Fiscal Policy Actions Are a Two-Edged Sword
Nonresidential construction activity—both public and private—has been another key driver of the economy’s forward momentum this year. Three new laws—the 2021 Infrastructure Investment and Jobs Act, the Inflation Reduction Act of 2022 and the 2022 CHIPS and Science Act—have boosted nonresidential construction activity directly, through increased budgeted outlays, and indirectly, through government subsidies to private companies. For example, from November 2021 through June 2023, public highway and street construction has increased by nearly 25%, while construction on private manufacturing facilities has increased by 109%. According to an October 2022 report by McKinsey & Co., these three pieces of legislation will boost federal discretionary expenditures by $2 trillion over the next decade, so further impetus is likely.
Expansionary fiscal policy produces both benefits and costs. The direct benefits of increased discretionary outlays are increases in final goods and services, and thus increases in real GDP. Moreover, if the new capital spending raises productivity, then real per capita incomes, and thus living standards, will also increase. However, increasingly large federal budget deficits and a rising debt-to-GDP ratio, which are the Congressional Budget Office’s baseline projections, also tend to raise interest rates and inflation. For example, large, pandemic-related fiscal actions appear to be an important factor in the scale and persistence of inflation since early 2021.

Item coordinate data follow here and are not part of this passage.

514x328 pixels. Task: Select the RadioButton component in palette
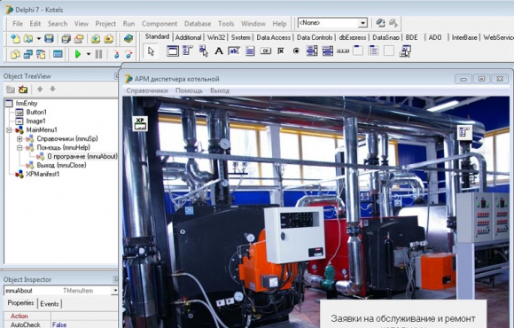(x=296, y=51)
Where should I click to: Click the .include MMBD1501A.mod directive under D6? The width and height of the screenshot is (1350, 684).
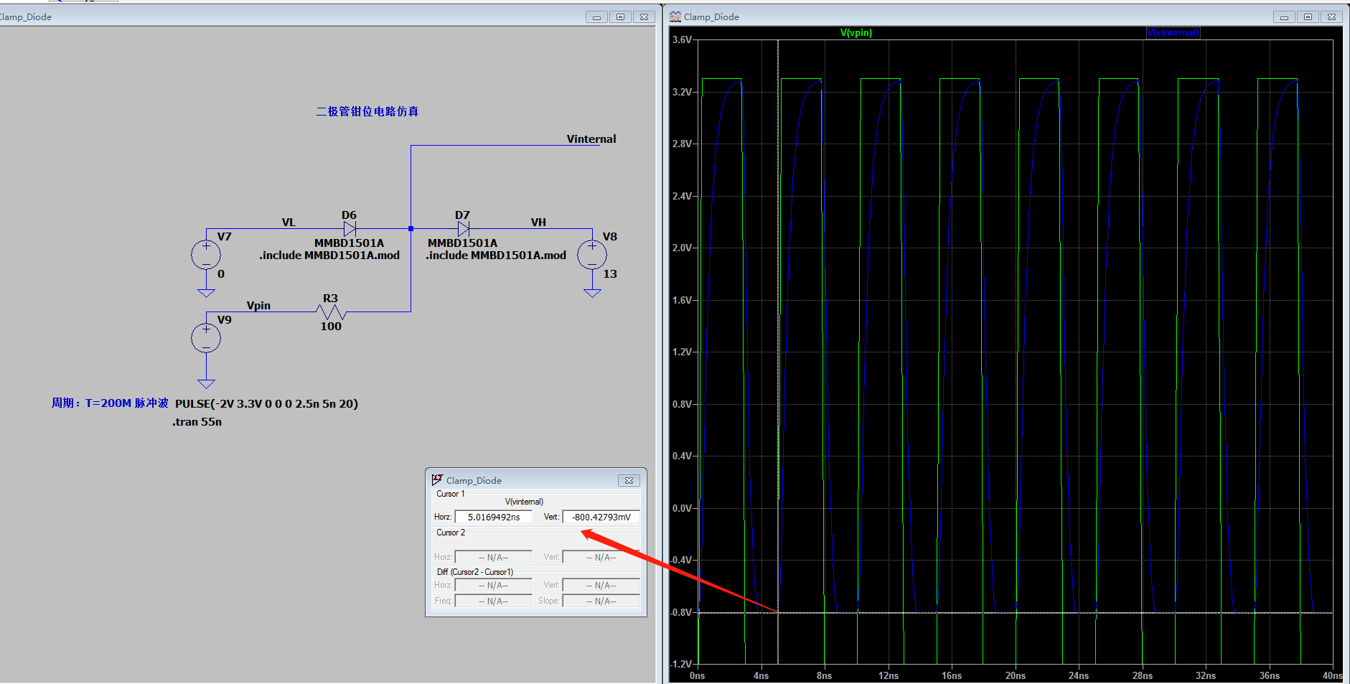(329, 255)
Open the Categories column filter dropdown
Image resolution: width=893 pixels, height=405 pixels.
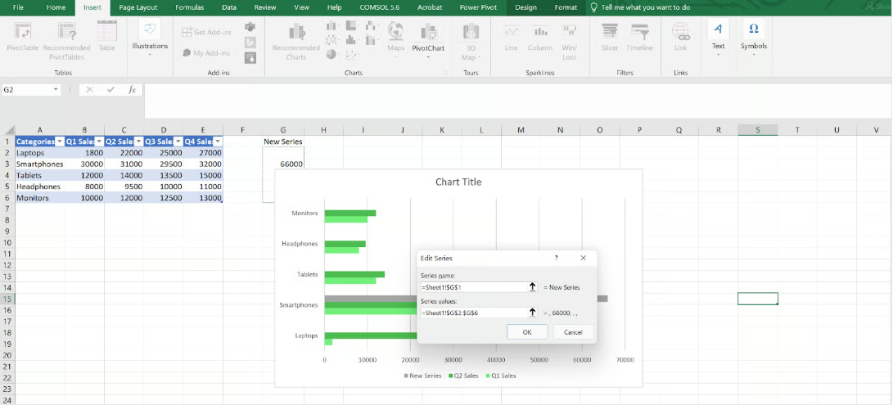[x=59, y=142]
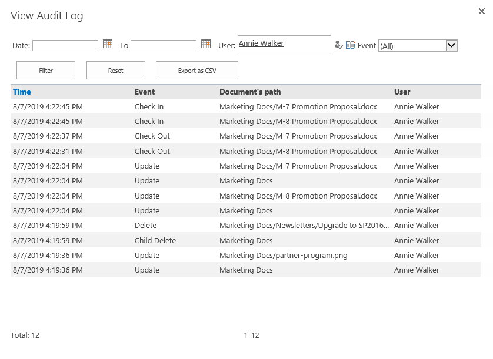Export the audit log as CSV

197,71
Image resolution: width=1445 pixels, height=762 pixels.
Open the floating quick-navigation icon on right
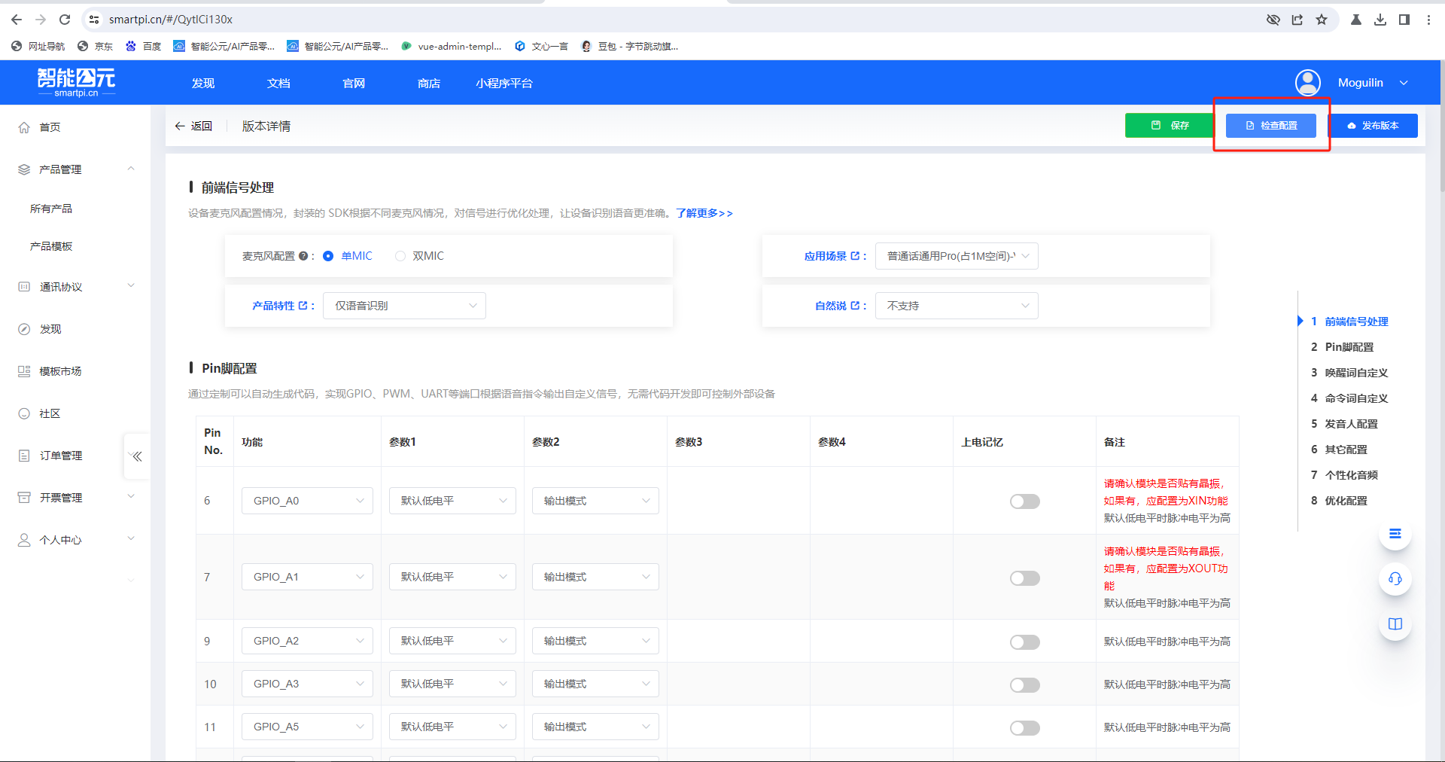(x=1395, y=534)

Stronger economic growth and the prospect of persistently large budget deficits also appear to be spurring higher interest rates. Currently, the yields on 10-year nominal and real government bonds have increased to their highest levels in more than a dozen years. This development presents yet another risk to the U.S. economic outlook, since higher interest rates tend to reduce expenditures on interest-sensitive goods and services (e.g., autos and housing) and the prices of financial assets, like stocks.
Key Themes in the U.S. Economic Outlook
Above-trend real GDP growth, healthy labor market conditions and declining—but still above target—inflation remain key themes in the U.S. economic outlook. If inflation remains stubbornly high in the face of continued resilience from the economy, then further actions by monetary and fiscal policymakers could be required to bring inflation back to the Fed’s 2% target.
- According to the median FOMC participant, the longer-run estimate of real GDP growth is 1.8%.